### What to do
1. In the lung cancer cell post, where do the two daughter cells remain temporarily joined?
2. Rewrite the stretch of the lung cancer cell post from "Lung Cancer Cell Dividingby" through "death in Canada.", putting "intercellular bridge" in place of "cytoplasmic bridge".

### Reading text
[Start of Attachment]
Lung Cancer Cell Dividingby Wes // February 6, 2013
STEVE GSCHMEISSNER/SCIENCE PHOTO LIBRARY
In honour of World Cancer Day (Feb 4th 2013) this week I thought this photo would be fitting. This is a scanning electron micrograph (STEM), coloured by Steve Gscheissner, of a lung cancer cell dividing. The two daughter cells remain temporarily joined at the cytoplasmic bridge.
The Canadian Cancer Society estimated 186,400 new cases of cancer (excluding about 81,300 non-melanoma skin cancers) and 75,700 deaths occurred in Canada in 2012 and reports that in 2007 cancer surpassed cardiovascular disease (heart and cerebrovascular) as the leading cause of death in Canada.
However, research into cancer has fuelled improved treatments and produced better prognosis for those fighting cancer. The National Institutes of Health (NIH) demonstrated in 2007, first time in history, the absolute number of cancer deaths in the United States went down.
Due to the rights of this image I can not provide a larger version sadly. Steve doesn’t provide the source of the STEM but since he doesn’t know the magnification we can assume he didn’t take it himself, only coloured it. Although this image can be found all over the internet I was unable to find the original unedited STEM, an uncredited version can be seen on WebMD and a slightly different coloured version can be seen on on the Bayer website.
[End of Attachment]
### Recorded data
[Start of Attachment]
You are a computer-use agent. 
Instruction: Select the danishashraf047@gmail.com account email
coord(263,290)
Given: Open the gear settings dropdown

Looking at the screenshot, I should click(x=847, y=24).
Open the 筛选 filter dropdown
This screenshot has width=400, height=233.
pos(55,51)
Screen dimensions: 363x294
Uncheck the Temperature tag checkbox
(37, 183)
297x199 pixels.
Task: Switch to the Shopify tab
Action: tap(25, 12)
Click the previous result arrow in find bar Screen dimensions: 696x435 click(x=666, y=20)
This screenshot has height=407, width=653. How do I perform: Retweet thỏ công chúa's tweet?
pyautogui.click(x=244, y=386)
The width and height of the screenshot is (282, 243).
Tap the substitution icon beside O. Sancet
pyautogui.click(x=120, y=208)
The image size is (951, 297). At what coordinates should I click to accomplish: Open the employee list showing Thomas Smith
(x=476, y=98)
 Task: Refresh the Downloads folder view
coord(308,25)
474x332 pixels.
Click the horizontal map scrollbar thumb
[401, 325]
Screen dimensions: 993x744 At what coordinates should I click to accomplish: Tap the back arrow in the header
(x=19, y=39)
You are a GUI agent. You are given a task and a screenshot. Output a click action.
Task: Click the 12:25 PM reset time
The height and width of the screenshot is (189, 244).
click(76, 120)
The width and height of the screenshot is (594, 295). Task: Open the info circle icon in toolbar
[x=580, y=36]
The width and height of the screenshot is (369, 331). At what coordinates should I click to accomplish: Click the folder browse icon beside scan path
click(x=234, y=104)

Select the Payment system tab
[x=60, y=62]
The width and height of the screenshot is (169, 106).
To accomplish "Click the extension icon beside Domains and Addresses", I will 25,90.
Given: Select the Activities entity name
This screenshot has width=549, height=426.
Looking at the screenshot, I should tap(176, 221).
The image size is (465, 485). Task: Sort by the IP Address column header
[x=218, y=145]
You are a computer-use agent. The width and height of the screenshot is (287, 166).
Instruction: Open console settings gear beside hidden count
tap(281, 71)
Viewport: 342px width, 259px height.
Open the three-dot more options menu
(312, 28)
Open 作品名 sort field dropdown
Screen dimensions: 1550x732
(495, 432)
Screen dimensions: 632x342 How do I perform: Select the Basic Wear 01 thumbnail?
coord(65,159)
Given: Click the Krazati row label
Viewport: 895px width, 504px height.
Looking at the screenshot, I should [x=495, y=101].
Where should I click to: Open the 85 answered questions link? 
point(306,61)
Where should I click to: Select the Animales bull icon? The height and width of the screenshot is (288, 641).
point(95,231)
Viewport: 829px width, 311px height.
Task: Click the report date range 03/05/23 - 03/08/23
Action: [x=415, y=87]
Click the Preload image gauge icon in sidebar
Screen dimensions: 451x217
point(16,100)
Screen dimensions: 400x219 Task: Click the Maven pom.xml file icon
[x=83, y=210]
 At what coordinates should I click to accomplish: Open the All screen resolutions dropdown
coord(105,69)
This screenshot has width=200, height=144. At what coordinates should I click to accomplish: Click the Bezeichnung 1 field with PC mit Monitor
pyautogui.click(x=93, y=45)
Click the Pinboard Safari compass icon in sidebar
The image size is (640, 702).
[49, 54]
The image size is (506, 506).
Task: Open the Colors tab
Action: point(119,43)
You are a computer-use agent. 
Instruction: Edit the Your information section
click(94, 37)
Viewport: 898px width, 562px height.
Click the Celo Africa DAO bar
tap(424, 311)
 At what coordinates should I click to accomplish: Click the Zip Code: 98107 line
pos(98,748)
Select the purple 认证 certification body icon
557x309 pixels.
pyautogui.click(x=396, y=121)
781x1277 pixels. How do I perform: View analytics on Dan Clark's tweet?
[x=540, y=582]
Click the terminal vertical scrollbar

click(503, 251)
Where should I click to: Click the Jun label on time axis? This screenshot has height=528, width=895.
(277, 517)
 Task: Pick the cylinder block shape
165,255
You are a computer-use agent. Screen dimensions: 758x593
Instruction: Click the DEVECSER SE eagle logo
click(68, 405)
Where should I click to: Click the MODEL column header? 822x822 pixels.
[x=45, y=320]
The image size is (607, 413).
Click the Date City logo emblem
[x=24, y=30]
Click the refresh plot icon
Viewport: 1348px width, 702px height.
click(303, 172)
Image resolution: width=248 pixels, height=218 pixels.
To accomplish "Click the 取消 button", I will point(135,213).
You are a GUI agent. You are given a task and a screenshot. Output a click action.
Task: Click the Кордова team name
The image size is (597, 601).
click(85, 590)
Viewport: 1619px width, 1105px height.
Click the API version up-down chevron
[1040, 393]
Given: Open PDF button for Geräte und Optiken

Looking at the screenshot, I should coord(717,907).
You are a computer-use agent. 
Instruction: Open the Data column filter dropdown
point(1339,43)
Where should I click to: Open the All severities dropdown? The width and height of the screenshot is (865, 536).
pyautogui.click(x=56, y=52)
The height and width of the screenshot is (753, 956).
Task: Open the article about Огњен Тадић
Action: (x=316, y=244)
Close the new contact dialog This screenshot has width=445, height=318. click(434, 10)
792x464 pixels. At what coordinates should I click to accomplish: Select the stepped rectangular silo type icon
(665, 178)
[End of Attachment]
### List of answers
1. At the cytoplasmic bridge.

2.
Lung Cancer Cell Dividingby Wes // February 6, 2013
STEVE GSCHMEISSNER/SCIENCE PHOTO LIBRARY
In honour of World Cancer Day (Feb 4th 2013) this week I thought this photo would be fitting. This is a scanning electron micrograph (STEM), coloured by Steve Gscheissner, of a lung cancer cell dividing. The two daughter cells remain temporarily joined at the intercellular bridge.
The Canadian Cancer Society estimated 186,400 new cases of cancer (excluding about 81,300 non-melanoma skin cancers) and 75,700 deaths occurred in Canada in 2012 and reports that in 2007 cancer surpassed cardiovascular disease (heart and cerebrovascular) as the leading cause of death in Canada.